Esses dias assisti, chocada, ao trecho de um filme brasileiro que expunha adolescentes à pedofilia de forma explícita – e, o pior, como se fosse algo normal. Senti-me enojada. A cena de Como se tornar o pior aluno da escola (só pelo nome já vemos a problemática) traz dois adolescentes sendo estimulados a tocar nas genitálias de um homem, o “tio”. É a normalização do abuso sexual de menores travestida de humor.
Além disso, tenho visto cada vez mais desenhos extremamente violentos com classificação livre ou inadequada em plataformas como Netflix. Soube de um com indicação de 10 anos e que mostrava crianças decapitadas pelos próprios pais ou queimadas vivas.
Um pai de família certa vez me confidenciou que acabou descobrindo vídeos do YouTube disfarçados de desenhos infantis fofos, mas completamente maldosos, com instigação à violência e ao sexo. Tinha até o Mickey se masturbando e mostrando a genitália para os amiguinhos.

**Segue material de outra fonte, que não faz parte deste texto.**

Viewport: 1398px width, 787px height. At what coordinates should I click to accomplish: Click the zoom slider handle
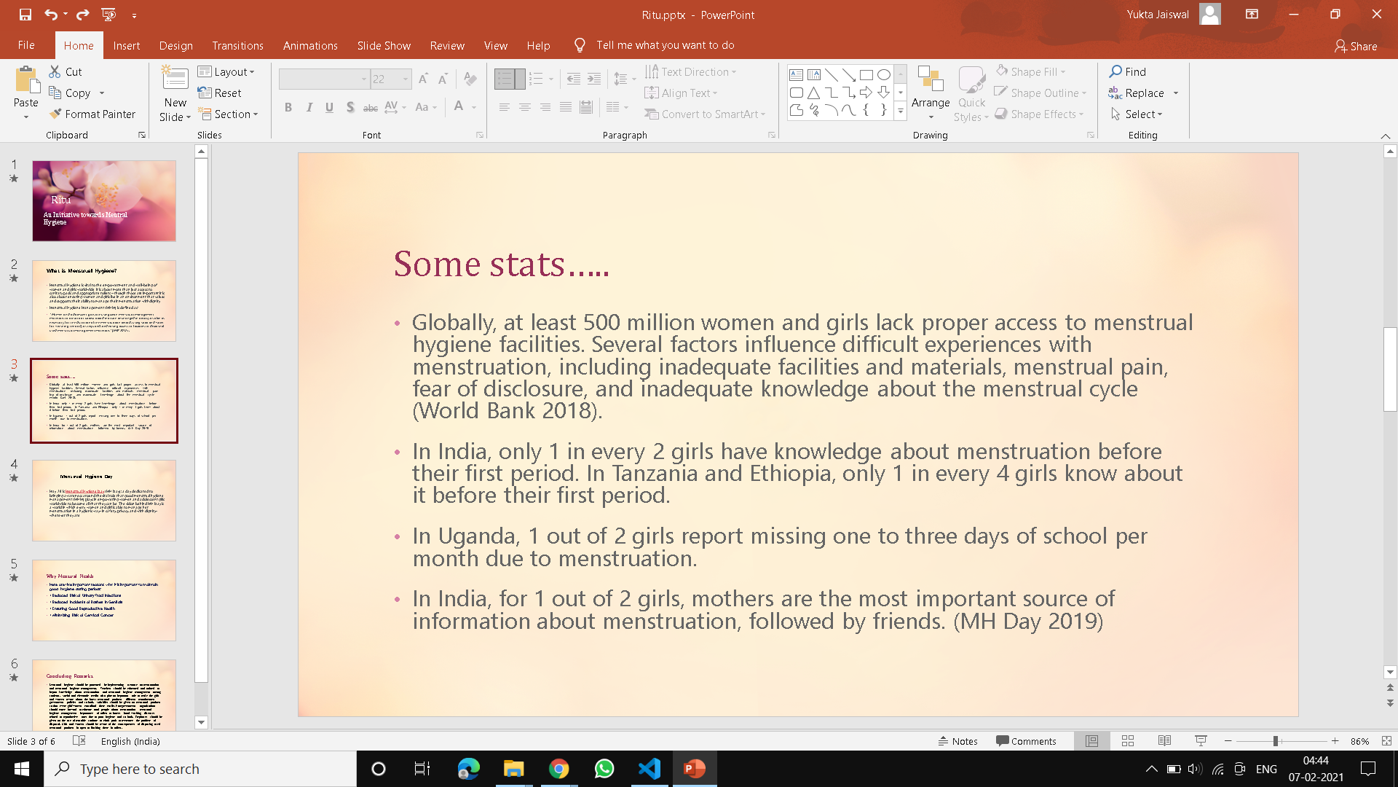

Como se a questão do conteúdo não bastasse, a situação preocupa por causa de outros aspectos. A tela não é, nem deveria ser, a babá do seu filho.
Enquanto ele está diante dela, deixa de fazer atividades ao ar livre, ler livros e passar tempo de qualidade com você. As telas não podem funcionar como uma muleta, e sim como uma ferramenta bem utilizada de aprendizagem.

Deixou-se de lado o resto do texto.